Coming from an academic background in compilers and programming languages, I enjoy getting into the obscure corners of a language. Recently, I have been learning Ruby and have noticed what I consider to be a couple of syntactic quirks.



Spaces

Method calls in Ruby allow but do not require parentheses around the arguments. From the code I’ve seen so far, the common convention seems to be that parentheses are always omitted in simple expressions.

But this flexibility means that spaces are sometimes significant. For instance,

puts('hello', 'world')

works as expected.

But if there is more than one argument, a space between the method name and the opening parenthesis gives a syntax error.

puts ('hello', 'world') 
>> syntax error, unexpected ')', expecting end-of-input

With a single argument the space doesn’t matter.

puts('hello')  
puts ('hello')

Although I have not verified with the language spec, it looks like an opening parenthesis immediately after a method name is parsed as a token signifying a list of arguments.

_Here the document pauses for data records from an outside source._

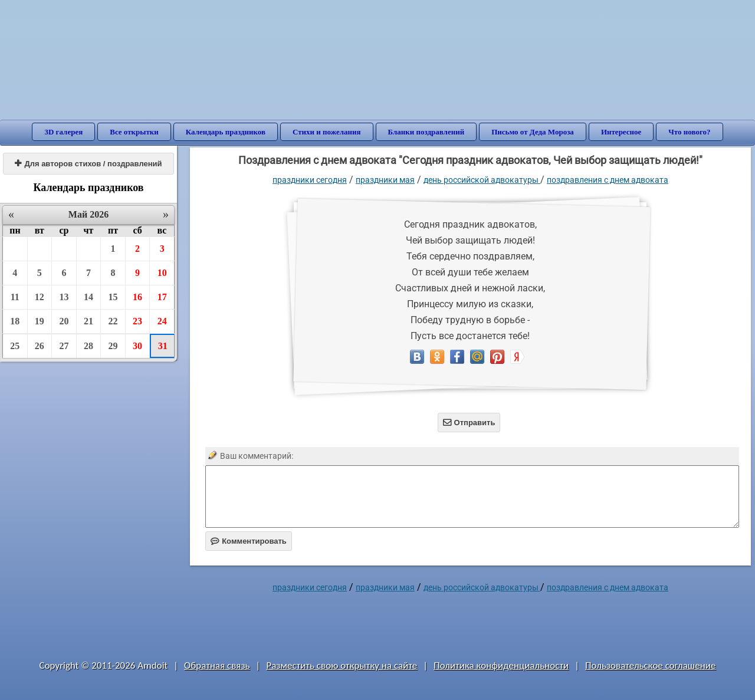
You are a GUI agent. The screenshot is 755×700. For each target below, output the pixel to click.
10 (162, 272)
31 (163, 346)
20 (64, 321)
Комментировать (248, 541)
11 (15, 297)
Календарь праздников (225, 132)
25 (15, 346)
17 (162, 297)
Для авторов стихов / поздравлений (88, 163)
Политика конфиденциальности (501, 665)
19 (40, 321)
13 (64, 297)
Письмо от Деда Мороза (533, 132)
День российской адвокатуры (482, 180)
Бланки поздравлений (426, 132)
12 (40, 297)
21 (88, 321)
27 (64, 346)
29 (113, 346)
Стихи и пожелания (327, 132)
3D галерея (63, 132)
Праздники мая (385, 180)
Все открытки (134, 132)
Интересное (621, 132)
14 (88, 297)
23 (137, 321)
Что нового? (689, 132)
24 (162, 321)
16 (137, 297)
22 (113, 321)
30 (137, 346)
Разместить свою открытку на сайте (342, 665)
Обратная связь (217, 665)
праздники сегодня (310, 180)
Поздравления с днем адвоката (608, 180)
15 (113, 297)
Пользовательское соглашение (650, 665)
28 (88, 346)
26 (40, 346)
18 (15, 321)
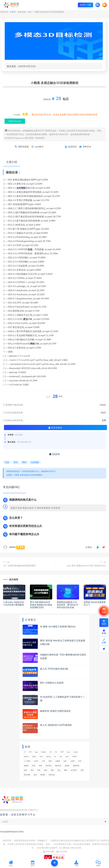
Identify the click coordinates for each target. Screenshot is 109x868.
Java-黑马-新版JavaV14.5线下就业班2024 (86, 565)
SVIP (104, 611)
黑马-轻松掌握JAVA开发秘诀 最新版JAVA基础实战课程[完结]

However, the space causes the parenthesis to be parsed as an argument, that is, it’s an expression.

Somewhat similarly, in the following call of length, a syntax error occurs because the -1 is treated as an argument, but length takes no arguments.

arr = [11, 13, 17]  
last = arr.length -1  
>> ArgumentError (wrong number of arguments (given 1, expected 0))

Remove the space and it works fine, although it looks a little crowded.

last = arr.length-1

Or you can make the method call more explicit by using parentheses.

last = arr.length() -1


Commas

Commas mean different things but can be a little confusing because Ruby often allows tokens (syntactic elements) to be omitted.

a) Commas can indicate the elements of an array. For example,

m = 5, 7

is the same as

m = [5, 7]

b) Commas can indicate multiple arguments to a method call. For example,

puts k, m, n

is the same as

puts(k, m, n)

c) On the left side of an assignment, a comma indicates multiple variables to be assigned. For example,

k, m = 5, 7

results in both variables being assigned values.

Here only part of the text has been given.